YOUR GOAL: Render every line of the records below as a Markdown table with two columns, Row and Text: number the rows in order and leave out the blank lines.

-- start EXTRACTED DATA --

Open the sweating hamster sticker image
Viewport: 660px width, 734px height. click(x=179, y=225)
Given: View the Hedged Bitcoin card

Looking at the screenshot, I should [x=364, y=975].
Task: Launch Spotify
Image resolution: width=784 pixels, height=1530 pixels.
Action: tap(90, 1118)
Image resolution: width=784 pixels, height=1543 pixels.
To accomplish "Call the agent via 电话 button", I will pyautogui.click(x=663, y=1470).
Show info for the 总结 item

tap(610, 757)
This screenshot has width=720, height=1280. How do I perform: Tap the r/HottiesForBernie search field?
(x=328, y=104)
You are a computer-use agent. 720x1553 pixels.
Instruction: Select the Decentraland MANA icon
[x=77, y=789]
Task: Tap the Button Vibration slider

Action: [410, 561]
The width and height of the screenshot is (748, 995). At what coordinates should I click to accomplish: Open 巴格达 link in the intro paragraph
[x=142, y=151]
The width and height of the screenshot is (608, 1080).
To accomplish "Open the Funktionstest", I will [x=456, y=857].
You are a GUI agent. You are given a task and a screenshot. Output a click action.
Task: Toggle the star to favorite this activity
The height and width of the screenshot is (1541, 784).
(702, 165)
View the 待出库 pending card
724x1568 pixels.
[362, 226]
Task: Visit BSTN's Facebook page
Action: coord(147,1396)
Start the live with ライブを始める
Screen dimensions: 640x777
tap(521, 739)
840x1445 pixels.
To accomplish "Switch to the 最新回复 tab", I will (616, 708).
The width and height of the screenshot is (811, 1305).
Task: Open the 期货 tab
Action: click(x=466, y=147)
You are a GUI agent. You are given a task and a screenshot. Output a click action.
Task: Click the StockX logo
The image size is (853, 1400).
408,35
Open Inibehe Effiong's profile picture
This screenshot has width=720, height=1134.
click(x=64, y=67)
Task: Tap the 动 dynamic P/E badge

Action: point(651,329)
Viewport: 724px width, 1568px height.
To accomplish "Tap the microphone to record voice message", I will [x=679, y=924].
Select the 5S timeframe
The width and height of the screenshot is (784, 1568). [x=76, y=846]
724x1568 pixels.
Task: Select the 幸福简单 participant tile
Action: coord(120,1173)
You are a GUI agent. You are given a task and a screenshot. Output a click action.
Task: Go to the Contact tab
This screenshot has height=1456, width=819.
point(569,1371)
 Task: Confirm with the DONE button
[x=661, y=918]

-- end EXTRACTED DATA --

CORRECT OUTPUT:
| Row | Text |
|---|---|
| 1 | Open the sweating hamster sticker image |
| 2 | Viewport: 660px width, 734px height. click(x=179, y=225) |
| 3 | Given: View the Hedged Bitcoin card |
| 4 | Looking at the screenshot, I should [x=364, y=975]. |
| 5 | Task: Launch Spotify |
| 6 | Image resolution: width=784 pixels, height=1530 pixels. |
| 7 | Action: tap(90, 1118) |
| 8 | Image resolution: width=784 pixels, height=1543 pixels. |
| 9 | To accomplish "Call the agent via 电话 button", I will pyautogui.click(x=663, y=1470). |
| 10 | Show info for the 总结 item |
| 11 | tap(610, 757) |
| 12 | This screenshot has width=720, height=1280. How do I perform: Tap the r/HottiesForBernie search field? |
| 13 | (x=328, y=104) |
| 14 | You are a computer-use agent. 720x1553 pixels. |
| 15 | Instruction: Select the Decentraland MANA icon |
| 16 | [x=77, y=789] |
| 17 | Task: Tap the Button Vibration slider |
| 18 | Action: [410, 561] |
| 19 | The width and height of the screenshot is (748, 995). At what coordinates should I click to accomplish: Open 巴格达 link in the intro paragraph |
| 20 | [x=142, y=151] |
| 21 | The width and height of the screenshot is (608, 1080). |
| 22 | To accomplish "Open the Funktionstest", I will [x=456, y=857]. |
| 23 | You are a GUI agent. You are given a task and a screenshot. Output a click action. |
| 24 | Task: Toggle the star to favorite this activity |
| 25 | The height and width of the screenshot is (1541, 784). |
| 26 | (702, 165) |
| 27 | View the 待出库 pending card |
| 28 | 724x1568 pixels. |
| 29 | [362, 226] |
| 30 | Task: Visit BSTN's Facebook page |
| 31 | Action: coord(147,1396) |
| 32 | Start the live with ライブを始める |
| 33 | Screen dimensions: 640x777 |
| 34 | tap(521, 739) |
| 35 | 840x1445 pixels. |
| 36 | To accomplish "Switch to the 最新回复 tab", I will (616, 708). |
| 37 | The width and height of the screenshot is (811, 1305). |
| 38 | Task: Open the 期货 tab |
| 39 | Action: click(x=466, y=147) |
| 40 | You are a GUI agent. You are given a task and a screenshot. Output a click action. |
| 41 | Task: Click the StockX logo |
| 42 | The image size is (853, 1400). |
| 43 | 408,35 |
| 44 | Open Inibehe Effiong's profile picture |
| 45 | This screenshot has width=720, height=1134. |
| 46 | click(x=64, y=67) |
| 47 | Task: Tap the 动 dynamic P/E badge |
| 48 | Action: point(651,329) |
| 49 | Viewport: 724px width, 1568px height. |
| 50 | To accomplish "Tap the microphone to record voice message", I will [x=679, y=924]. |
| 51 | Select the 5S timeframe |
| 52 | The width and height of the screenshot is (784, 1568). [x=76, y=846] |
| 53 | 724x1568 pixels. |
| 54 | Task: Select the 幸福简单 participant tile |
| 55 | Action: coord(120,1173) |
| 56 | You are a GUI agent. You are given a task and a screenshot. Output a click action. |
| 57 | Task: Go to the Contact tab |
| 58 | This screenshot has height=1456, width=819. |
| 59 | point(569,1371) |
| 60 |  Task: Confirm with the DONE button |
| 61 | [x=661, y=918] |